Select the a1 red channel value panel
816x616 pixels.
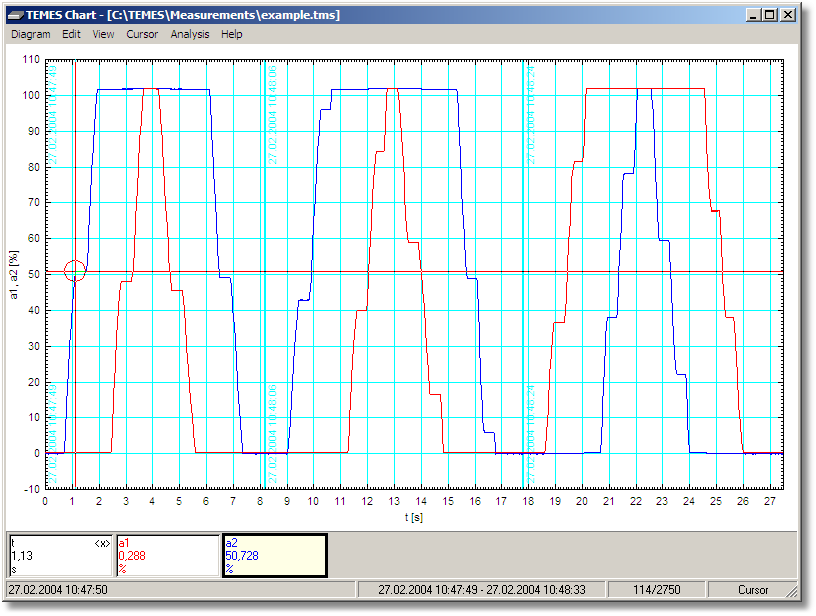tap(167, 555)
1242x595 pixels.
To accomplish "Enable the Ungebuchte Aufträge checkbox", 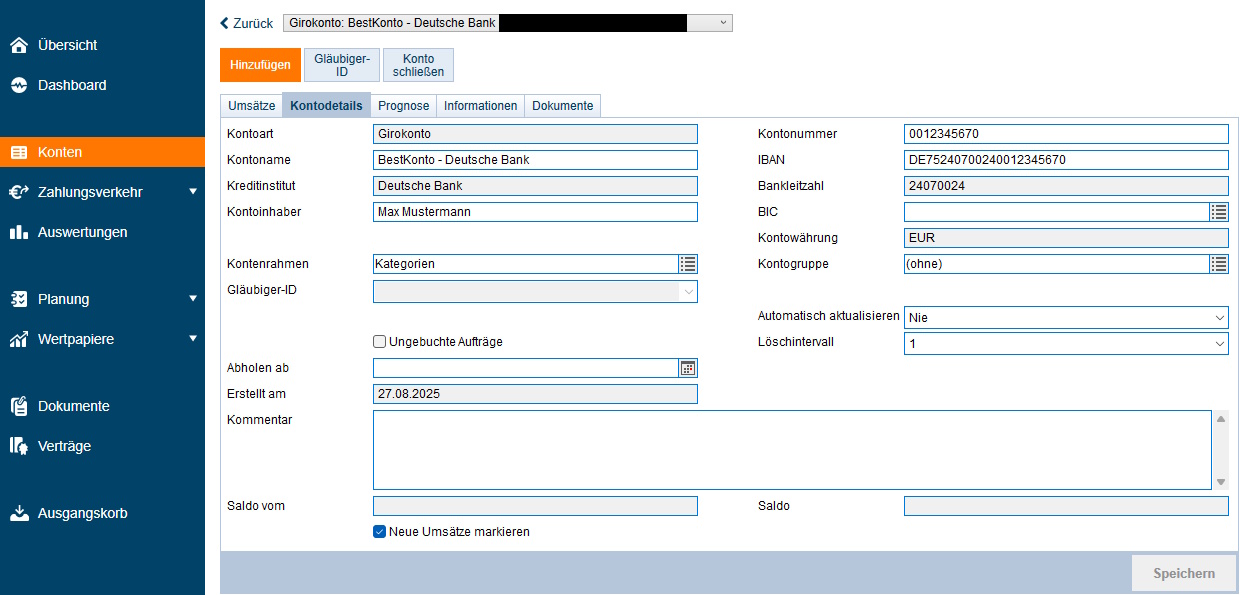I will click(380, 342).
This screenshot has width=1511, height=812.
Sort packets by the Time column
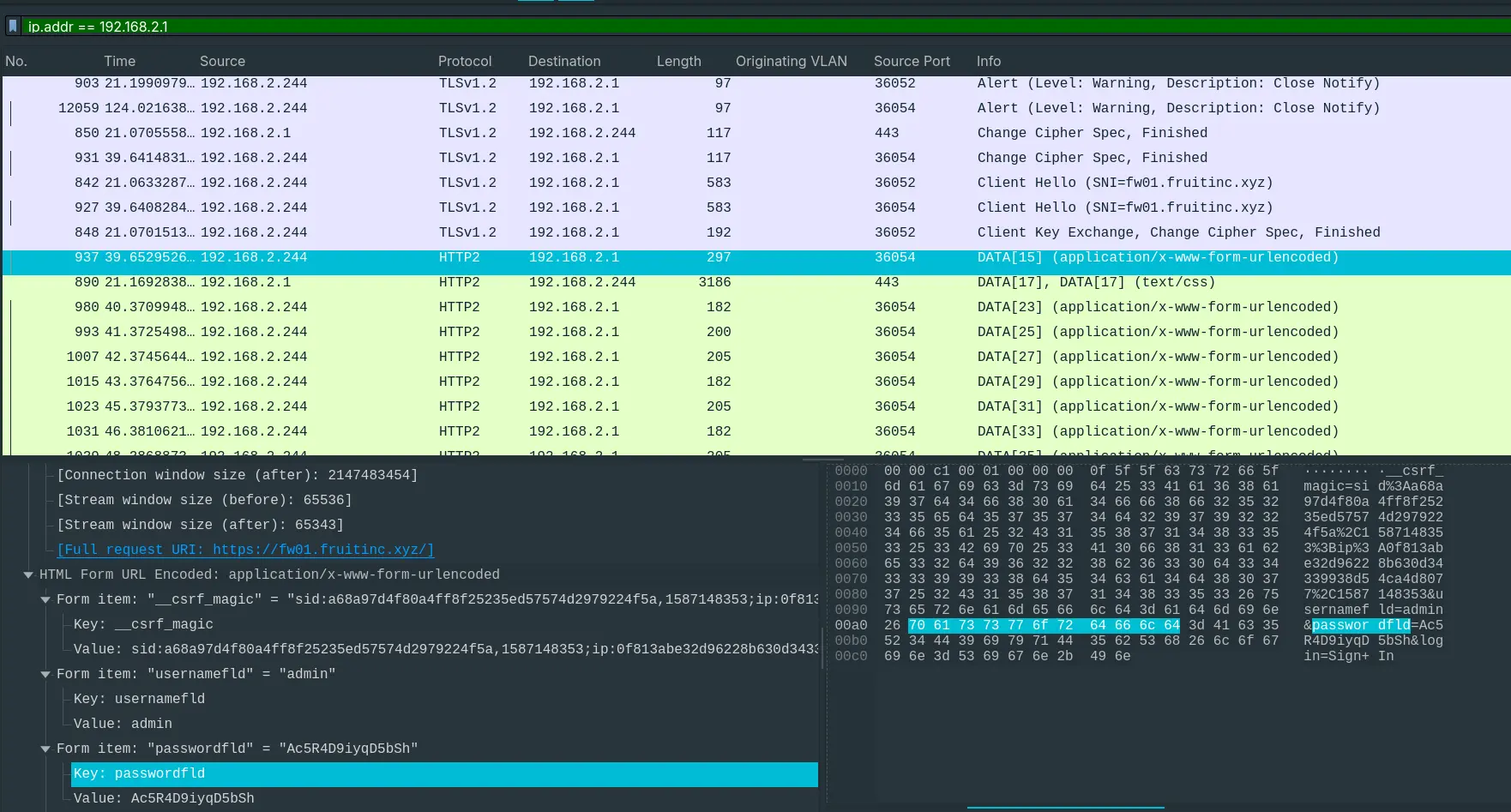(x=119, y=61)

ASSIGNED TASK> Exactly as written, set down the lines from the line holding "This screenshot has width=1511, height=812." to the last line of the data, both ends included, pictures excluded.

ANSWER BELOW>
This screenshot has width=1511, height=812.
Sort packets by the Time column
(x=119, y=61)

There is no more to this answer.